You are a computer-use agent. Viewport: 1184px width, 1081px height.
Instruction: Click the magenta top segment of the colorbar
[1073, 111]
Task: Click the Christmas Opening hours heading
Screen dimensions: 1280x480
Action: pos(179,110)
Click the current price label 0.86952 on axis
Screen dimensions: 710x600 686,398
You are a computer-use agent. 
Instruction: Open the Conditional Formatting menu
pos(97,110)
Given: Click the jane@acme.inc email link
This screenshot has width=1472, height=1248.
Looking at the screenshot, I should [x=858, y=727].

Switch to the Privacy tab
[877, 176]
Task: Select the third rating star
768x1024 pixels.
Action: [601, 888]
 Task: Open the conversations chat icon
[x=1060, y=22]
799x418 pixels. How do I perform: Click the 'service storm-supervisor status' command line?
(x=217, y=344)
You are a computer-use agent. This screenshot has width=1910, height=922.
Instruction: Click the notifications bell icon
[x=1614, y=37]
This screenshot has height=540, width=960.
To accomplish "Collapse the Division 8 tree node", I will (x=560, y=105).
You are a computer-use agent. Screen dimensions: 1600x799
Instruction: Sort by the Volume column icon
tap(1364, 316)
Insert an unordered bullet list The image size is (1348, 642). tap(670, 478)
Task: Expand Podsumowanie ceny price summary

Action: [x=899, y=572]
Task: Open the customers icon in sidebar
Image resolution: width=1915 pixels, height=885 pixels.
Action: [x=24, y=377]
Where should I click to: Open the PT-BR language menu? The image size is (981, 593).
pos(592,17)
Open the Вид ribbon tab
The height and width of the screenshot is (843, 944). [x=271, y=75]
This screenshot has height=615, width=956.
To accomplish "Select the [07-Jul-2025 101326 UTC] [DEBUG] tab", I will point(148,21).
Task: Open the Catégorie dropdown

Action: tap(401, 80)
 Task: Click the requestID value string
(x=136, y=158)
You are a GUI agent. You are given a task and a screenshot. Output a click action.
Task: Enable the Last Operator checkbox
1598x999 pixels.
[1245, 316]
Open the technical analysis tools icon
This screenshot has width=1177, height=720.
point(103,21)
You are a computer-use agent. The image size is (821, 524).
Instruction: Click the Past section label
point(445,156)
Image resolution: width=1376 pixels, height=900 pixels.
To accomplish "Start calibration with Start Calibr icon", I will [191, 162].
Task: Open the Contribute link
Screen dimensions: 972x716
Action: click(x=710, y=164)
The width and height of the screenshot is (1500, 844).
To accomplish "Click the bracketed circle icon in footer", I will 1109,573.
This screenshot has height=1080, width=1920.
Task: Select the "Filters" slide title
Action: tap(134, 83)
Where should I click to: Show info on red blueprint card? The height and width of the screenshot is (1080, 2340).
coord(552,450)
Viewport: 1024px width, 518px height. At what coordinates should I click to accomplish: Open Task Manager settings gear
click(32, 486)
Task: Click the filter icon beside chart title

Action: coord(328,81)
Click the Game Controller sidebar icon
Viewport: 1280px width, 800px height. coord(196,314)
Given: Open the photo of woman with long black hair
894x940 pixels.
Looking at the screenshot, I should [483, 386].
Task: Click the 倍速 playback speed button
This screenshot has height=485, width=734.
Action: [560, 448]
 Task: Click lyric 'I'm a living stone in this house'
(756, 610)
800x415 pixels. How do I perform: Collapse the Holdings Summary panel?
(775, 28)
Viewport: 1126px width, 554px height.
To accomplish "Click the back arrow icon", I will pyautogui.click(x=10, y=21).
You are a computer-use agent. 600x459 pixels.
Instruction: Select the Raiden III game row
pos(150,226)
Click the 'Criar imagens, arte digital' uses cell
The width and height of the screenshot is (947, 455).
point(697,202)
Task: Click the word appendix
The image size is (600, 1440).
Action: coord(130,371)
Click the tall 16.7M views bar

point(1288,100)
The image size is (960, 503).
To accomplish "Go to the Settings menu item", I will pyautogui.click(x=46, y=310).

= Task statement =
Reproduce all the records. Keep them exact, please.

= Solution to this problem =
You are a computer-use agent. Viewport: 1184px width, 1081px height.
Instruction: Click the magenta top segment of the colorbar
[1073, 111]
Task: Click the Christmas Opening hours heading
Screen dimensions: 1280x480
Action: pos(179,110)
Click the current price label 0.86952 on axis
Screen dimensions: 710x600 686,398
You are a computer-use agent. 
Instruction: Open the Conditional Formatting menu
pos(97,110)
Given: Click the jane@acme.inc email link
This screenshot has width=1472, height=1248.
Looking at the screenshot, I should [x=858, y=727].

Switch to the Privacy tab
[877, 176]
Task: Select the third rating star
768x1024 pixels.
Action: [601, 888]
 Task: Open the conversations chat icon
[x=1060, y=22]
799x418 pixels. How do I perform: Click the 'service storm-supervisor status' command line?
(x=217, y=344)
You are a computer-use agent. This screenshot has width=1910, height=922.
Instruction: Click the notifications bell icon
[x=1614, y=37]
This screenshot has height=540, width=960.
To accomplish "Collapse the Division 8 tree node", I will (x=560, y=105).
You are a computer-use agent. Screen dimensions: 1600x799
Instruction: Sort by the Volume column icon
tap(1364, 316)
Insert an unordered bullet list The image size is (1348, 642). tap(670, 478)
Task: Expand Podsumowanie ceny price summary

Action: [x=899, y=572]
Task: Open the customers icon in sidebar
Image resolution: width=1915 pixels, height=885 pixels.
Action: [x=24, y=377]
Where should I click to: Open the PT-BR language menu? The image size is (981, 593).
pos(592,17)
Open the Вид ribbon tab
The height and width of the screenshot is (843, 944). [x=271, y=75]
This screenshot has height=615, width=956.
To accomplish "Select the [07-Jul-2025 101326 UTC] [DEBUG] tab", I will point(148,21).
Task: Open the Catégorie dropdown

Action: tap(401, 80)
 Task: Click the requestID value string
(x=136, y=158)
You are a GUI agent. You are given a task and a screenshot. Output a click action.
Task: Enable the Last Operator checkbox
1598x999 pixels.
[1245, 316]
Open the technical analysis tools icon
This screenshot has width=1177, height=720.
point(103,21)
You are a computer-use agent. The image size is (821, 524).
Instruction: Click the Past section label
point(445,156)
Image resolution: width=1376 pixels, height=900 pixels.
To accomplish "Start calibration with Start Calibr icon", I will [191, 162].
Task: Open the Contribute link
Screen dimensions: 972x716
Action: click(x=710, y=164)
The width and height of the screenshot is (1500, 844).
To accomplish "Click the bracketed circle icon in footer", I will 1109,573.
This screenshot has height=1080, width=1920.
Task: Select the "Filters" slide title
Action: tap(134, 83)
Where should I click to: Show info on red blueprint card? The height and width of the screenshot is (1080, 2340).
coord(552,450)
Viewport: 1024px width, 518px height. At what coordinates should I click to accomplish: Open Task Manager settings gear
click(32, 486)
Task: Click the filter icon beside chart title

Action: coord(328,81)
Click the Game Controller sidebar icon
Viewport: 1280px width, 800px height. coord(196,314)
Given: Open the photo of woman with long black hair
894x940 pixels.
Looking at the screenshot, I should [483, 386].
Task: Click the 倍速 playback speed button
This screenshot has height=485, width=734.
Action: [560, 448]
 Task: Click lyric 'I'm a living stone in this house'
(756, 610)
800x415 pixels. How do I perform: Collapse the Holdings Summary panel?
(775, 28)
Viewport: 1126px width, 554px height.
To accomplish "Click the back arrow icon", I will pyautogui.click(x=10, y=21).
You are a computer-use agent. 600x459 pixels.
Instruction: Select the Raiden III game row
pos(150,226)
Click the 'Criar imagens, arte digital' uses cell
The width and height of the screenshot is (947, 455).
point(697,202)
Task: Click the word appendix
The image size is (600, 1440).
Action: coord(130,371)
Click the tall 16.7M views bar

point(1288,100)
The image size is (960, 503).
To accomplish "Go to the Settings menu item", I will pyautogui.click(x=46, y=310).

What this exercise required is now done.